Officials: All 114 aboard crashed jet killed

Rescue workers investigate the crash site of a Kenya Airways plane at Mbanga Pongo, Cameroon. Crash investigators concentrated Monday on the possibility that a Kenya Airways jetliner lost power in both engines during a storm and tried to glide back before plunging nose first into a mangrove swamp 12 miles from the airport. All 114 people on board were killed in the crash early Saturday, officials said.

? Investigators focused Monday on the possibility a Kenya Airways jetliner lost power in both engines during a storm just after takeoff and was trying to glide back to the airport when it plunged into a mangrove swamp 12 miles from the runway.

All 114 people on board were killed in the crash, officials in this West African nation said after picking their way along a muddy path to the site strewn with pieces of metal, bodies and shoes.

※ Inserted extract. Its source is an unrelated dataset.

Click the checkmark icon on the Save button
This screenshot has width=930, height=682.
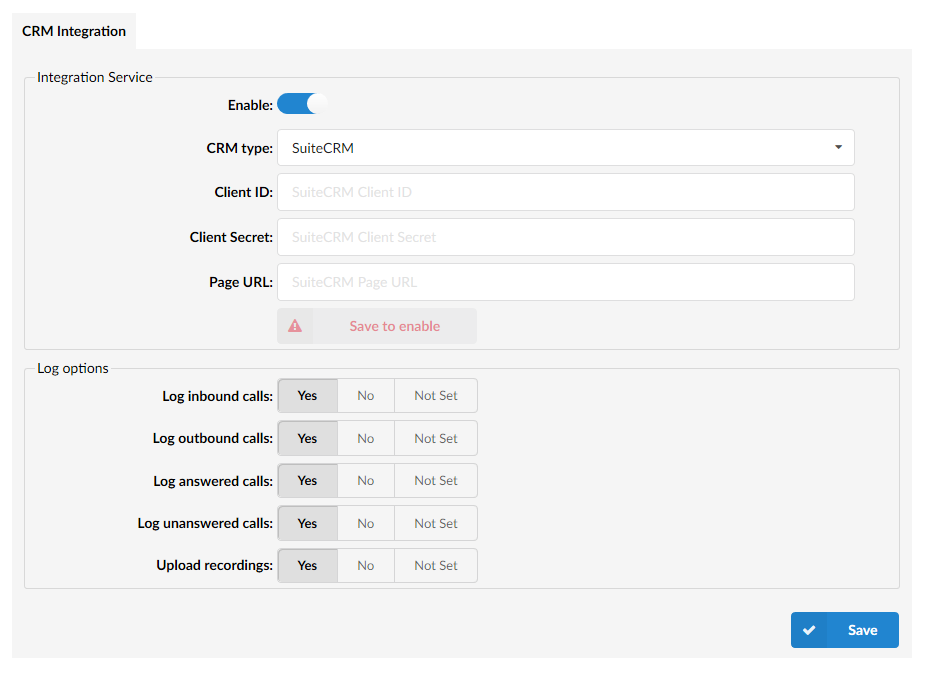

After being delayed an hour by storms, the Kenya-bound Boeing 737-800 sent a distress signal shortly after takeoff from Douala early Saturday, then lost contact 11 to 13 minutes later. It took searchers more than 40 hours to find the wreckage, most of it submerged in murky orange-brown water and concealed by a canopy of trees.

“The plane fell head first. Its nose was buried in the mangrove swamp,” said Thomas Sobakam, chief of meteorology for the Douala airport. He said the jet disintegrated on impact.

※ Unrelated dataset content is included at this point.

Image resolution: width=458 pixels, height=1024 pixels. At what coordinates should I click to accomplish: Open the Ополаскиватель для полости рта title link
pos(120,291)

There were no survivors, said Luc Ndjodo, a local official. “We assume that a large part of the plane is under water. I saw only pieces.”

A coast guard officer, Capt. Francis Ekosso, said late Monday that one of the two flight recorders had been found, a development that could help investigators determine what happened to Flight 507. He did not know the device’s condition or whether it was the data recorder or the cockpit voice recorder.

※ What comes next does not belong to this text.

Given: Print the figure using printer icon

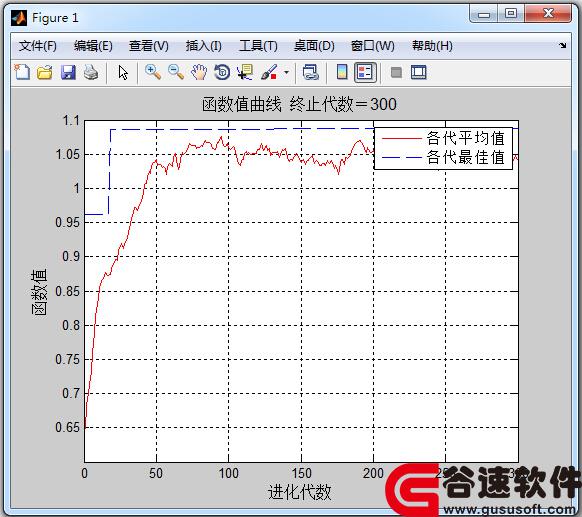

Officials said it was too early to tell what caused the crash, but investigators concentrated on the stormy weather as a possible contributor.

Experts were considering a theory the jet’s two engines flamed out because of the weather and the craft did not have enough altitude to glide back to the airport, said an official close to the airline’s investigation in Kenya’s capital, Nairobi. He agreed to discuss the matter only if not quoted by name because he was not authorized to speak to the media.

The wreckage was found late Sunday along the plane’s expected flight path.